Corby’s awards and honors over the decades attest to the influence of his work: IEEE W. Wallace McDowell Award (1966) “for his leadership in time-sharing”; NAE election (1976); AFIPS (American Federation of Information Processing Societies) Harry Goode Memorial Award (1980) “In recognition of his contributions to and pioneering efforts in the development of time-shared computer systems, for his tireless efforts in providing direction for the entire time-sharing concept, for his leadership in the development of the Multics operating system which embodies seminal concepts such as a hierarchical file system, paging, segmentation and advanced security and protection mechanisms”; IEEE Computer Society Pioneer Award (1980); ACM Computer Pioneer Charter Award (1982); ACM Alan M. Turing Award (1990) “For his pioneering work organizing the concepts and leading the development of the general-purpose, large-scale, time-sharing and resource-sharing computer systems, CTSS and Multics”; and NEC C&C prize (1998) “For pioneering contributions to the establishment of the basic concepts of modern operating systems through the development of the seminal general purpose time-sharing systems: CTSS and Multics.” He was also a fellow of the IEEE (1975), ACM (1994), and Computer History Museum (2012), and designated AAAS/1780 Fellow (1975) and AAAS/1848 Fellow (1982).
Withal, Corby’s character was modest, gentle, civil, and personally thoughtful. He was an engaging human being. A few anecdotes and personal notes illustrate.

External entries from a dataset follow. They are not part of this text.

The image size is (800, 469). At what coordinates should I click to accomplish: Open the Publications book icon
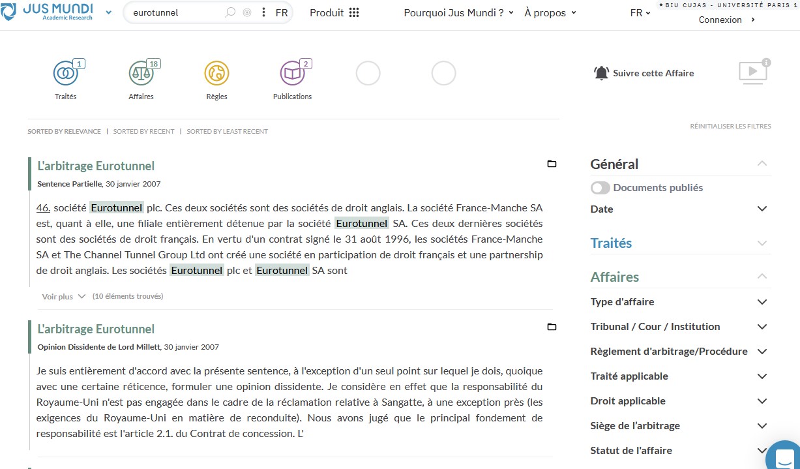pos(292,73)
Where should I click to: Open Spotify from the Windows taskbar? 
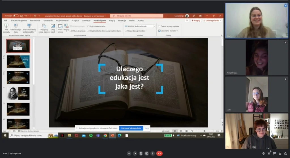tap(91, 136)
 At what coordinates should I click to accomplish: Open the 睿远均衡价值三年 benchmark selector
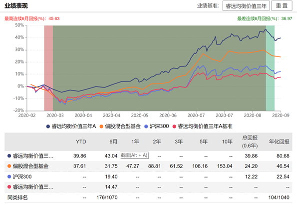(x=246, y=6)
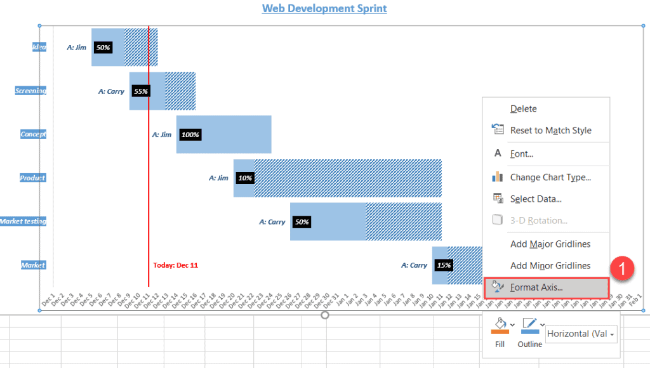Click the chart's bottom-center resize handle
650x368 pixels.
324,314
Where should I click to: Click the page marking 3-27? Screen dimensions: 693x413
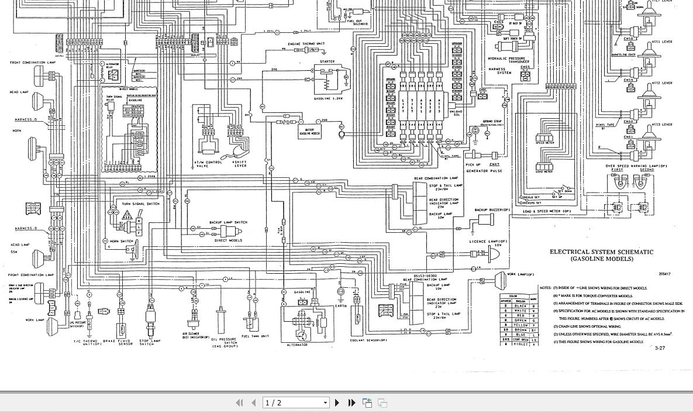tap(660, 348)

Former staff member Tom VanVleck explained why he enjoyed working with Corby: “Everyone on his staff was confident that Corby could do their job if necessary. He understood what they were doing and how they were doing it and could help solve their problems.”
No matter how off-the-wall someone’s proposal was, Corby always listened calmly and responded gently. At the same time he had an uncanny ability to come up with just the right comment that explained how off-the-wall the idea was. Similarly, he was a master of elliptic criticism. Rather than saying “You did it wrong” he would say “Sometimes people make the mistake of…” and then describe the kind of mistake you didn’t realize you had just made.
A typical piece of advice from Corby that illustrates his way of thinking about the world as a system: To keep your office from overflowing, look at your in-basket each morning and use that as a guide to the amount of stuff you should throw away today. (This advice clearly preceded the email inbox.) Another typical bit of his advice: Updates for a loose-leaf notebook should pass the drop test: If you drop the notebook and its update pages on the floor, there should be enough information on each sheet to reassemble the notebook in the proper order and correctly finish updating it.
He took a similarly practical approach in his personal life. Although he and his second wife Emily had four children and his house in Newton, MA, had a back yard with room to add a swimming pool, to avoid the temptation Corby kept handy a catalogue of swimming pool equipment and accessories to remind him why he should not.
Corby and Emily were gracious hosts of dinners in Newton and during summer visits to their getaway cottage on Newburyport’s Plum Island. The conversations were always wide-ranging without getting into professional topics.
Corby was predeceased by his first wife, Isabel Blandford (1933–73). He is survived by their daughters Carolyn Suzanne Corbató and Nancy Patricia Corbató; his wife Emily Susan Gluck, pianist and photographer; stepsons Jason Charles Gish and David Lawrence Gish; and five grandchildren.